1. La cellula non ha tolto da queste proteine che sta fabbricando alcuni dei cappucci di protezione che le servono durante il processo.
2. Quasi tutte le proteine, soprattutto degli eucarioti, vengono modificate dopo essere state fabbricate. Parliamo di questo processo di modificazione con il nome generico di modificazione post-traduzionale. Es. l’insulina, ormone che se non viene fabbricato induce una patologia, diabete mellito. L’insulina va incontro ad un processo di maturazione, cioè una serie di modificazioni post-traduzionali che portano alla rottura di legami peptidici e alla formazione di altri tipi di legame. Nel pancreas, organo produttore dell’insulina, essa viene sintetizzata come scritto nel codice genetico. Il primo prodotto che si ottiene è la sequenza amminoacidica lunga che si forma nel reticolo endoplasmatico ruvido che si chiama pre-pro-insulina. In questa sequenza di amminoacidi l’estremità N terminale (sequenza ago) serve a far sì che la proteina si infili nelle membrane che delimitano il complesso di Golgi. Una volta entrata la sequenza ago non serve più, quindi la prima parte del processo consiste nella sua eliminazione, quindi diventa pro-insulina. Nel Golgi la sequenza amminoacidica viene avvolta formando dei legami disolfuro (processo di ripiegamento) e la sequenza che tiene unite la due parti collegate viene eliminata, passando da pro-insulina a insulina. [Sequenza: parte da precursore, coinvolge diversi comparti della cellula, porta ad un prodotto maturo ed esportabile, cioè l’insulina].

Struttura secondaria

La struttura secondaria è l’organizzazione in strutture più complesse della struttura primaria. La struttura secondaria è stabilizzata da un solo tipo di legame: il legame idrogeno tra gli atomi che partecipano al legame peptidico (le catene laterali non partecipano al legame), pertanto le uniche specie che partecipano alla stabilizzazione della struttura secondaria sono i CO e NH (che devono essere allineati tra di loro).
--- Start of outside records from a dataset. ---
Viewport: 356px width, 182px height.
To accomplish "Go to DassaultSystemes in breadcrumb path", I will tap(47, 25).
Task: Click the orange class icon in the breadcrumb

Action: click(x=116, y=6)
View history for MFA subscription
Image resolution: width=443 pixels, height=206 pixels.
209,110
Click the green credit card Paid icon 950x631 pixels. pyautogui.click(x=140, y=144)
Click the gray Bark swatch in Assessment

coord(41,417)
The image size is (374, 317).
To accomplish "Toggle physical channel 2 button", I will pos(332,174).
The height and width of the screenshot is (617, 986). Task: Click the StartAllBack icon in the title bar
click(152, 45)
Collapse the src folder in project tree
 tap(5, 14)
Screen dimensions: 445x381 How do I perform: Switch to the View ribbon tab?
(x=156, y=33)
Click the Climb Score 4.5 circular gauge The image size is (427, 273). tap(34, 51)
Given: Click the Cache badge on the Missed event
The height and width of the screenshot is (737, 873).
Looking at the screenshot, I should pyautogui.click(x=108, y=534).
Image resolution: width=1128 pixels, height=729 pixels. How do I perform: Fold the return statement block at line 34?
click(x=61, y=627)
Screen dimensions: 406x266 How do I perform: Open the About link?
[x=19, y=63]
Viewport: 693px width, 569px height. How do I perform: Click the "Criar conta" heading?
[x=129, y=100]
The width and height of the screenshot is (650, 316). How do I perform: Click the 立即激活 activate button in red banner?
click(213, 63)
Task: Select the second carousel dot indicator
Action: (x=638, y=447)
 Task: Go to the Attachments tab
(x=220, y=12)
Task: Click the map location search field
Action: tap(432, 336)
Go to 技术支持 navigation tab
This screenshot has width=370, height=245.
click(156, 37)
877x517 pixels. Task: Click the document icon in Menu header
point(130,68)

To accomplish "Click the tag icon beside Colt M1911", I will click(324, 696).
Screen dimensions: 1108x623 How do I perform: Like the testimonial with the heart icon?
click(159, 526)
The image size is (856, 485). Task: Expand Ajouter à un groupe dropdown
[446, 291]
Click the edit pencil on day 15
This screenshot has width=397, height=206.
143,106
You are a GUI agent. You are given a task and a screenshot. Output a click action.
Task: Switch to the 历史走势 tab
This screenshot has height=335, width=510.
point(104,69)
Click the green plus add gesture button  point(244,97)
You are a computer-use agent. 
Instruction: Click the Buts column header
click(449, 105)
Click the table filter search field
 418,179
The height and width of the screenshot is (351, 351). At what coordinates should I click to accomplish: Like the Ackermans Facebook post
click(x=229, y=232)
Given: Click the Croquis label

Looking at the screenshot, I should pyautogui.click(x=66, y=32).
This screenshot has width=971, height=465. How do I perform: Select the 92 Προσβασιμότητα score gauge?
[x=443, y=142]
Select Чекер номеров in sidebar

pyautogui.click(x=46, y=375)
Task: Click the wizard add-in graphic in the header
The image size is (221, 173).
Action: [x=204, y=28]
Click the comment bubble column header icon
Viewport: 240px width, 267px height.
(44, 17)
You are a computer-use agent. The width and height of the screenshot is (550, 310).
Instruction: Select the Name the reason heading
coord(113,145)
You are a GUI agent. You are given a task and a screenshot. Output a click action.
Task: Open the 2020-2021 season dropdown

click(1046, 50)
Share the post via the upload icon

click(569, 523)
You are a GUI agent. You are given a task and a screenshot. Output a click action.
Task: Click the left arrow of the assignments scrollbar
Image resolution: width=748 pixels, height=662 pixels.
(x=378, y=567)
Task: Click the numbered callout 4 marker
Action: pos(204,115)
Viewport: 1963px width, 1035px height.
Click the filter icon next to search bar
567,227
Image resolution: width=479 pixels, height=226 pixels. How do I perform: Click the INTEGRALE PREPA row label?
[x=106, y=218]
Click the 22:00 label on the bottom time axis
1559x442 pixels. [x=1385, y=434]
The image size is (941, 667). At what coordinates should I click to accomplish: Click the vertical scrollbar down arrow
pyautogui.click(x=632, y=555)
I legami peptidici che partecipano alla formazione del legame idrogeno possono essere vicini o lontani nella struttura primaria.

Le strutture che si possono formare sono due: alfa-elica e foglietto beta. Le due strutture differiscono per i legami idrogeno. Nell’alfa-elica i legami idrogeno sono relativamente vicini, cioè a quattro residui amminoacidici di distanza: il CO del primo amminoacido si lega con l’NH del quarto.